Maro Akaji founded the Dairakudakan Temputenshiki, a Butoh dance group. Butoh is a style of performance or dance that puts the body in the center of expression. Butoh was developed in Japan after world war II, based on traditional Japanese dance styles and as a reaction against the Japanese dance scene then, which was seen as imitating the West.
In a similar tradition, Kara Juro was the founder of the Situation Theater and Ian Buruma became a member and actor in that group. The relations within the group were very tight, charatcerized by “wetness”:
The Japanese have an expression for human relations that are sticky with the mutual obligations and dependencies of the collective life. They use the English word "wet". Traditional Japanese Family relations are "wet". Yakuza gangs are "wet". Behavior that is more detached, more individualistic, often associated with a Western way of life, is "dry". Terayama Suji was "dry". Kara was most definitely "wet". (Page 147)
Obviously, Ian Buruma enjoyed being part of this “wet” culture:
Despite the morbidity of their art, Maro and his troupe were enormous fun to be with. We would talk through the night about dance, culture, sex, and literature, while consuming huge amounts of alcohol." (Page 125)
The book dives into those very special sub-cultures of dance groups, film makers, photographers, tattoo makers, and other artists of Japan in the 1970s, just as Ian Buruma did when he moved to Tokyo after his studies of Chinese Literature in Leiden, eager to understand and immerse into that culture.
On the other hand, the book is also a constant reflection on what it is to be a Western foreigner in Japan, a “privileged gaijin”. Even though Ian Buruma obviously tried very hard to become Japanese, he eventually realized that a gajin always remains a gaijin not matter how well he or she speaks the native language. He notes, that the provileg of the gajin is real because it is easy to confuse rarity with being special, even superior, and it is perfectly possible to live a content live in Japan. But it seems to be impossible to fully erase the dividing lines.

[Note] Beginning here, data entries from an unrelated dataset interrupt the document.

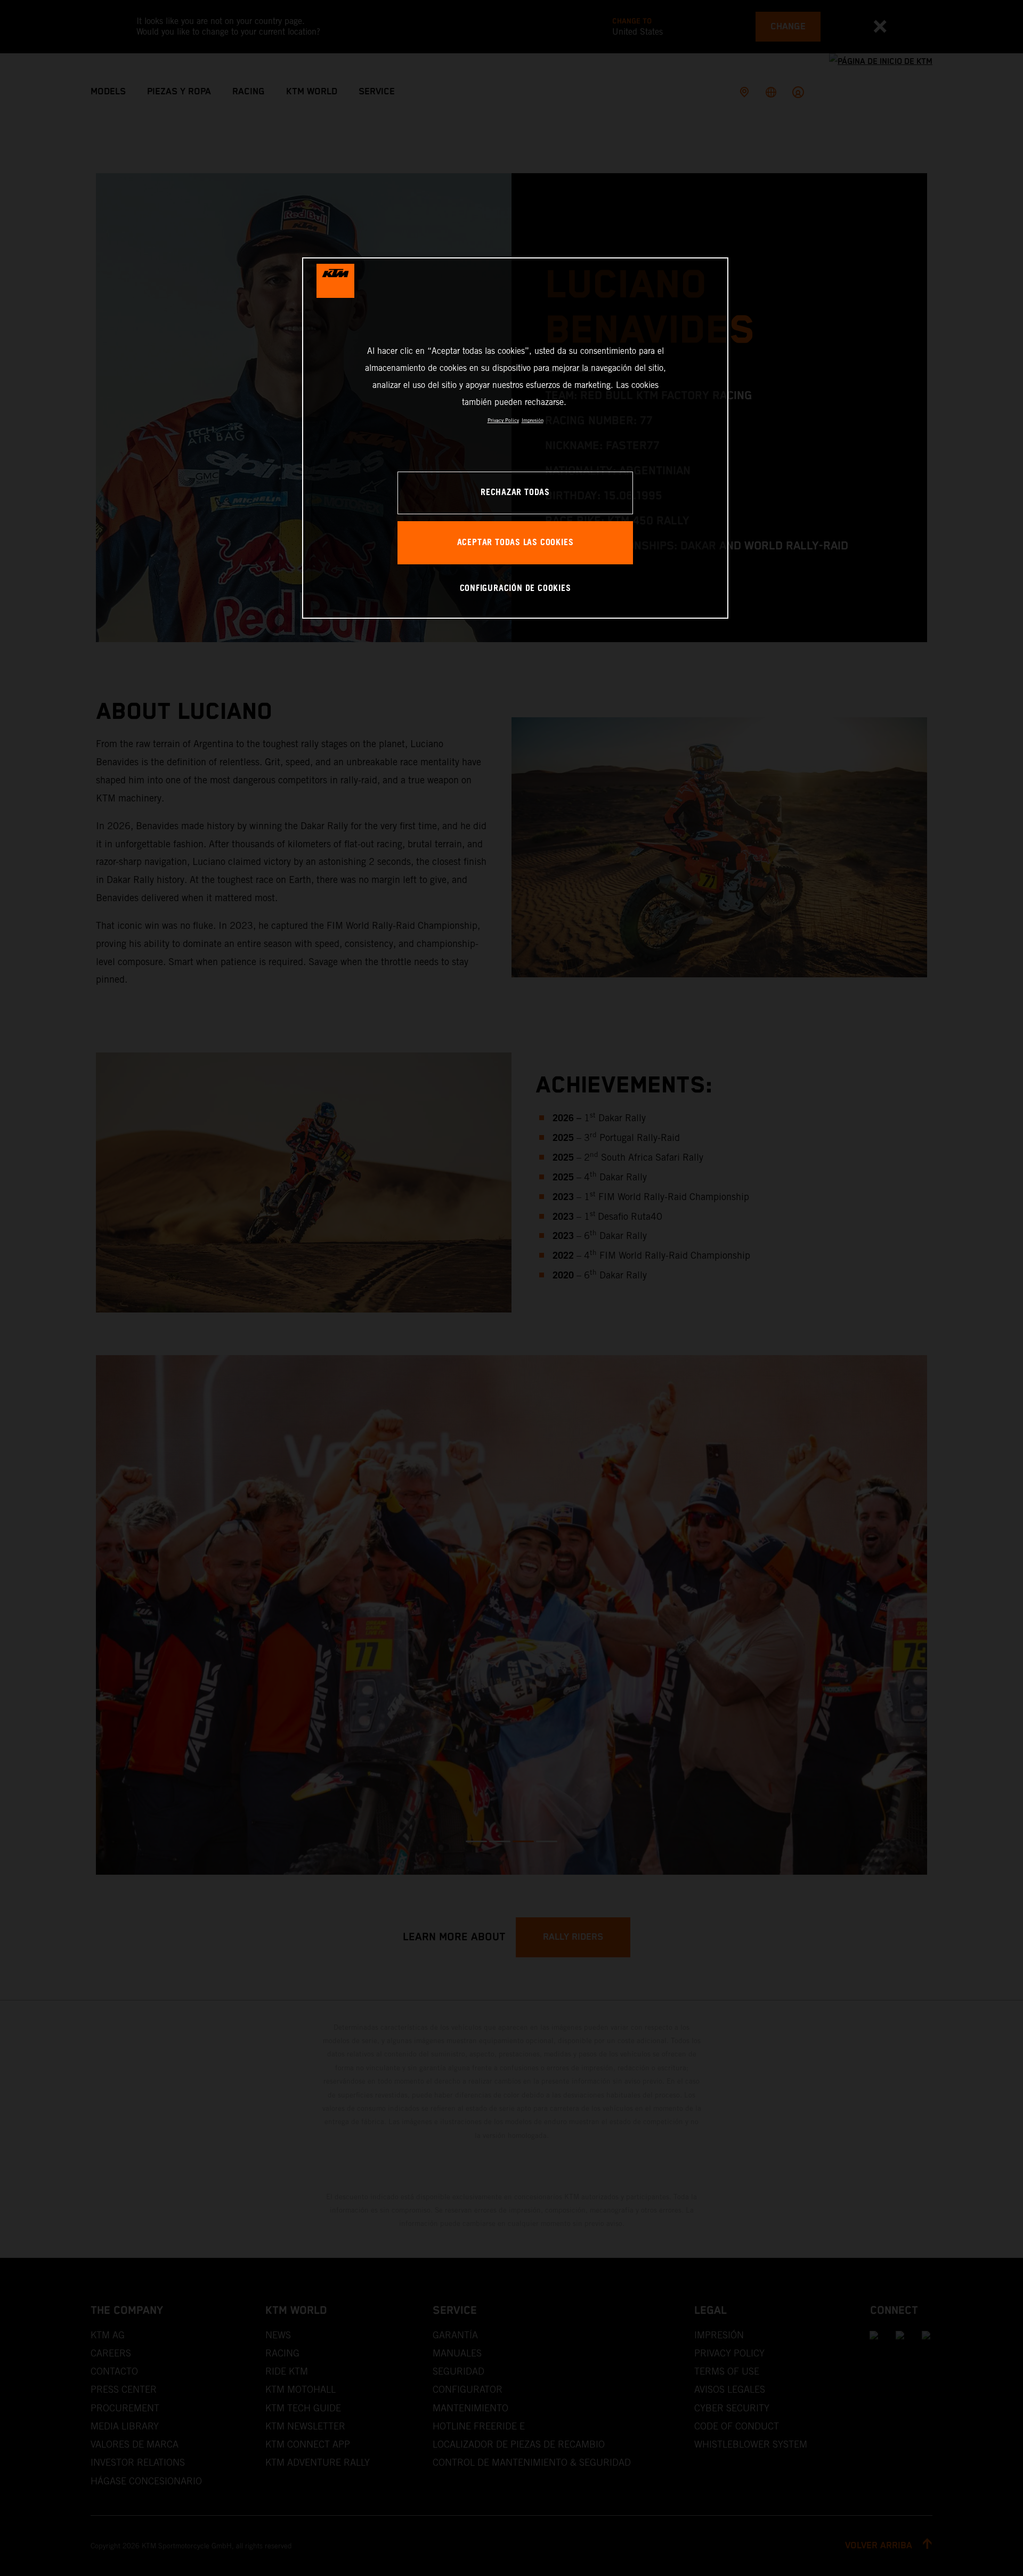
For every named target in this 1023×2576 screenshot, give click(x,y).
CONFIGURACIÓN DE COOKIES (515, 588)
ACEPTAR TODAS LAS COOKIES (515, 542)
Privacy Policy (503, 420)
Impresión (532, 420)
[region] (515, 437)
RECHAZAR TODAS (515, 492)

For those reasons Iam Buruma leaves Japan to live in London, and later in New York, as writer, historian and editor. In 2017 he became editor if the New York Review of Books, which he left a year later amid a controversy about his decision to publish an essay by the Canadian talk show host Jian Ghomeshi, who was acquitted in 2016 of one count of choking and four counts of sexual assault, after over 20 women complained either to the police or in the media.